Thanks to my weight loss, a lot of my clothes are hanging off me (which I’m not complaining about). I was out for a walk yesterday and spent most of the trip pulling up my pants. My friend told me she rolls her son’s waistband to keep slightly larger clothes up – so I tried that but then ended up exposing my ankles to the cold spring wind!
My mission for this weekend was simple… Buy some new workout clothes. Now this task wouldn’t faze anyone, however it involved conquering one of my biggest fears… Sportshop-aphobia.
I think I’m an alright dresser – Anyone who knows me knows my love for stripes, bold colours and check shirts. Anyone who knows me knows I don’t own any branded sportswear. The two tracksuit bottoms I had were from Penneys/Dunnes and were very generic in their look/shape/feel.
My aim for the weekend was to buy two new (smaller waisted) bottoms and maybe a top/jacket too. As I was spending the weekend in Limerick (which is essentially the birthplace of casual-sporty wear) you would imagine my objective would be easily realised…
I went into Elvery’s in the Cresent Shopping Center and felt immediately intimidated. First off I was wandering around the women’s clothes (I was thinking there was a lot of pink), then I found myself looking at shorts, cloth-y tracksuit bottoms, then I was looking at hurleys.
I knew I didn’t want to wear a new two-piece tracksuit as I would look like a complete newbie/spanner so I avoided them. I knew I didn’t want shorts as I don’t think the world is ready of my jelly JUST yet.
I found the ‘running’ section only because the clothes actually had ‘Running’ written on the tag but everything seemed a bit… skintight. Other items of clothes had ‘Base Layer’ written on them – Does that mean they go under clothes or they are the only layer?
Anyway, I was so confused and overwhelmed by the whole experience, I quickly fled the shop before someone came over talking to me/reported me for loitering.
My next stop was Lifestyle where the shop assistants were too busy talking about last night ‘out on the town’ to care about the customers in the shop. Confused and even more scared, I found myself in Costa Coffee discussing the function of Sports clothing with my other half.
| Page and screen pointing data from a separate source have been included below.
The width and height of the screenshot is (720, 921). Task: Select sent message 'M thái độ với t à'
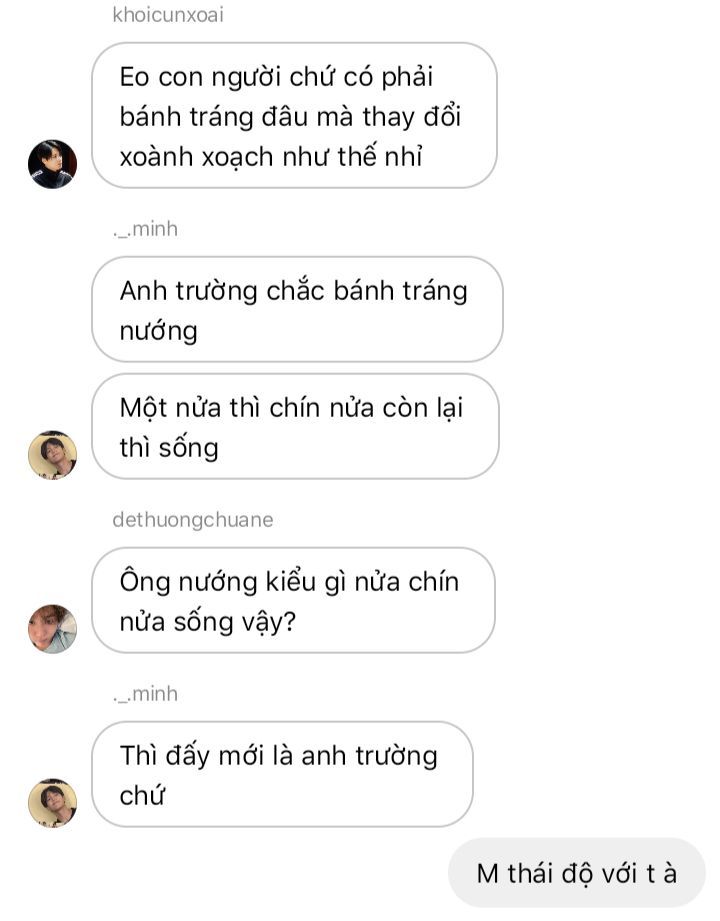point(577,873)

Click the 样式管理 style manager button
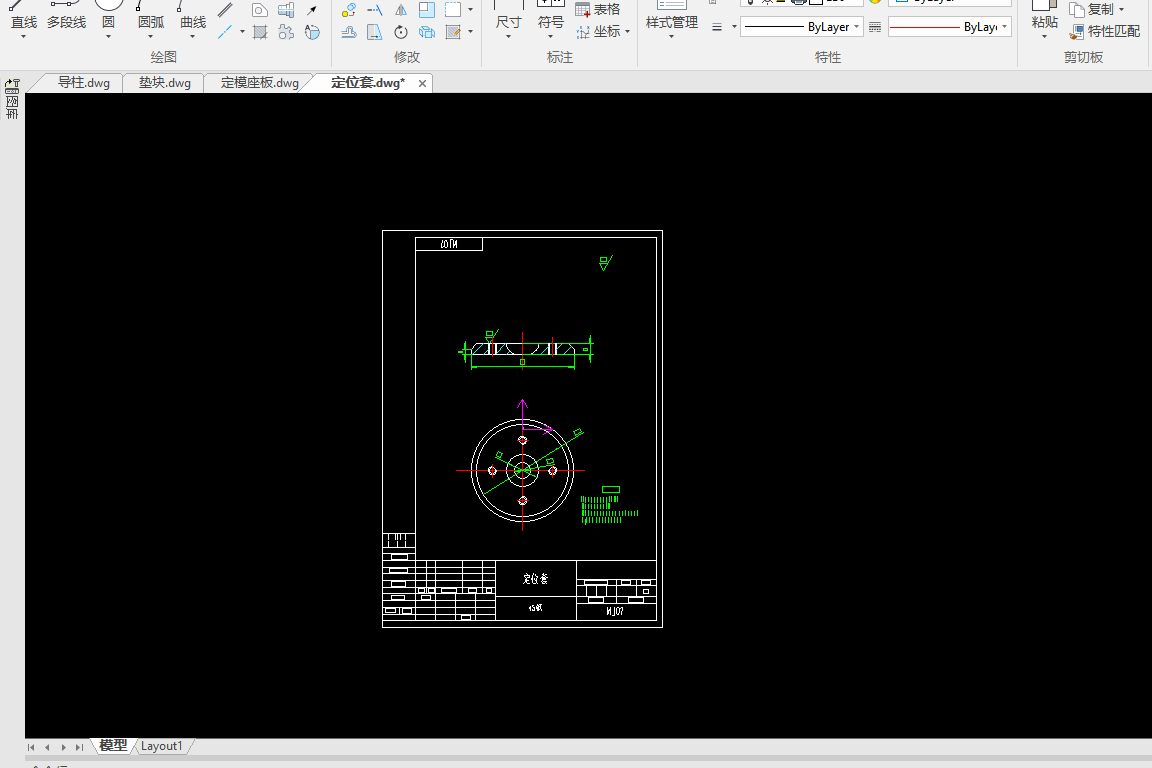point(671,22)
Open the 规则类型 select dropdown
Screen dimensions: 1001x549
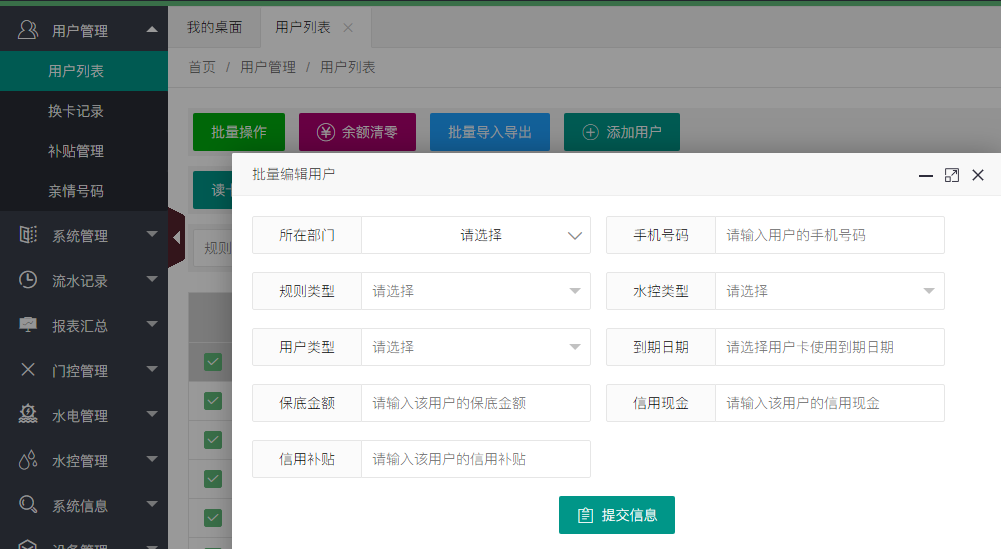point(475,291)
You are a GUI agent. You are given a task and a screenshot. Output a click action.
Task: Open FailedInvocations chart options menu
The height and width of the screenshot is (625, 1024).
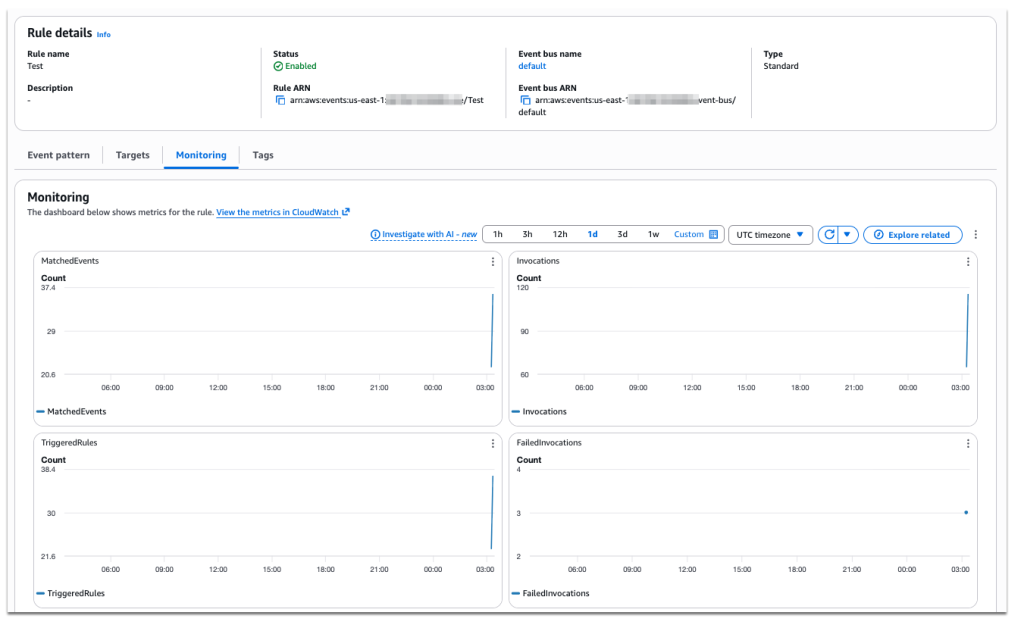click(x=968, y=443)
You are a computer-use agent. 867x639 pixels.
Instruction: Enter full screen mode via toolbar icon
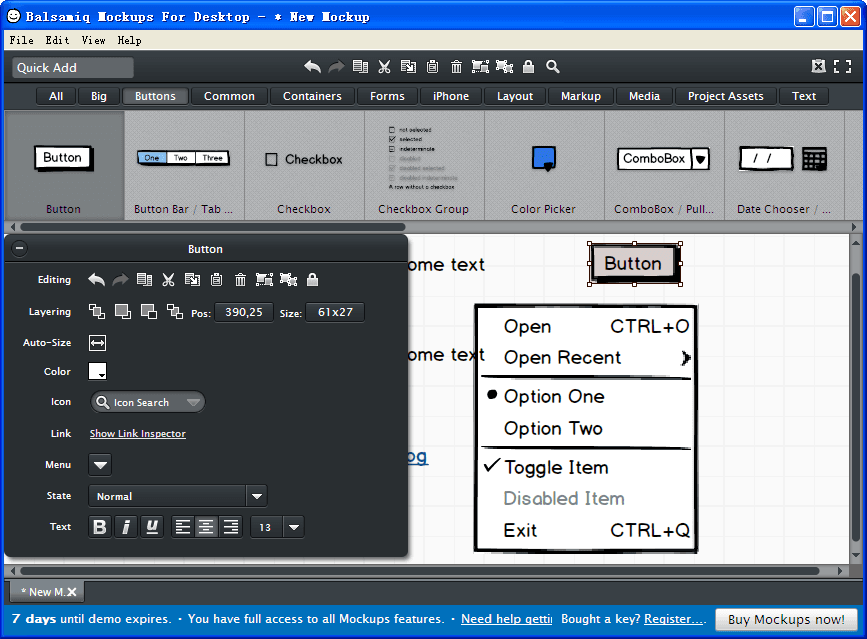(843, 67)
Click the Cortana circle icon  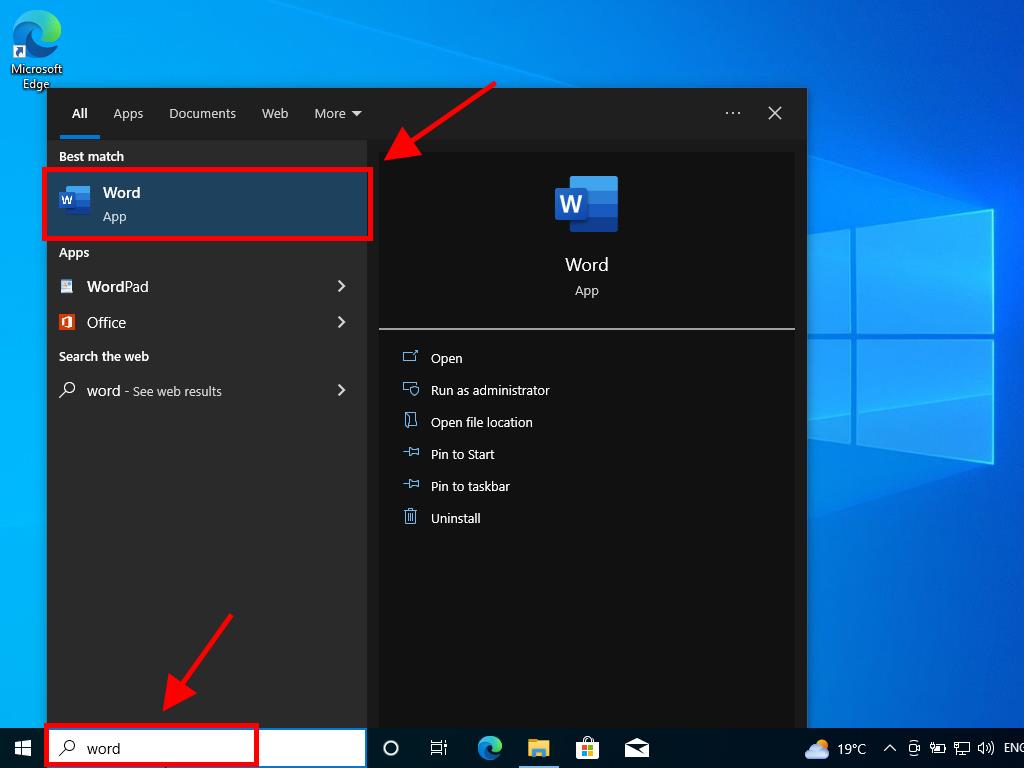tap(391, 748)
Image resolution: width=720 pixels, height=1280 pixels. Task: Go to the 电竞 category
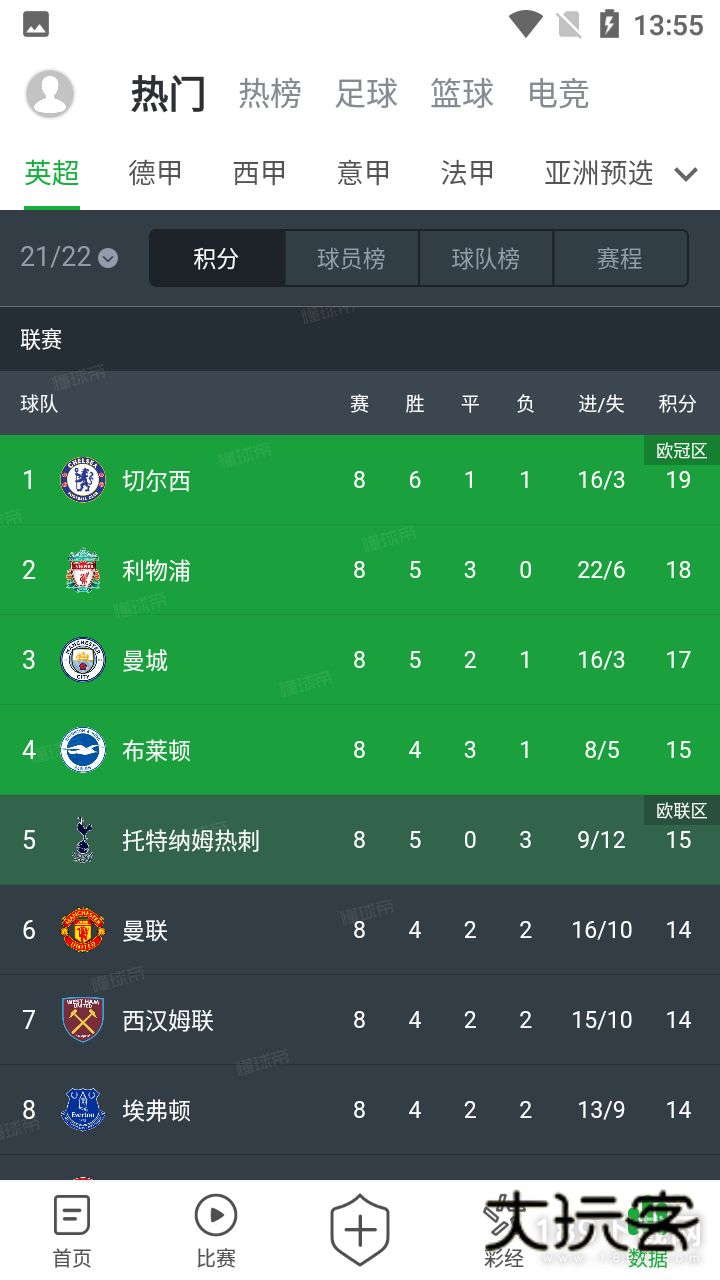pos(558,94)
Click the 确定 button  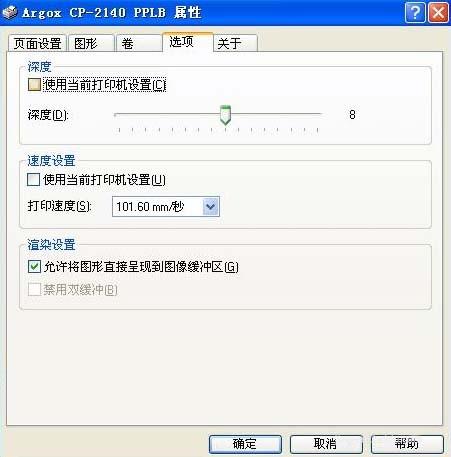coord(245,444)
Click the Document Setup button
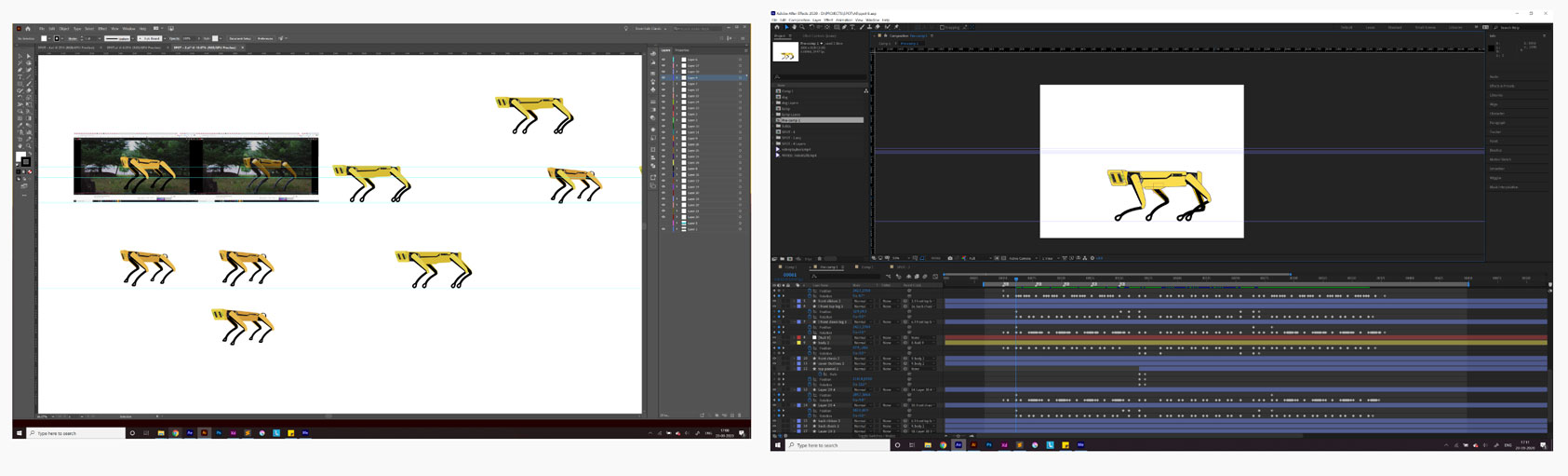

I think my fear is two-fold:
- I don't know what I am looking for and therefore could be sold a heap of stuff I don't want/need/know how to use
- I don't know what is worth spending the extra money on? Do I really REALLY need a tight 'Dry-Fit' top? Do I need those skin-tight leggings? Do I actually need that heart-monitoring watch thing?
I know if I was left alone with the right opportunist shop assistant, I'd end up looking like this and thing I was shit hot.
Equipped with my other half, we went into another sports shop where he picked stuff for me and I gladly queued at the counter and paid. I am now the proud owner of a single pair of tracksuit bottoms as I felt buying two would stress me out too much.
What is wrong with me? My Sportshop-aphobia is crippling me!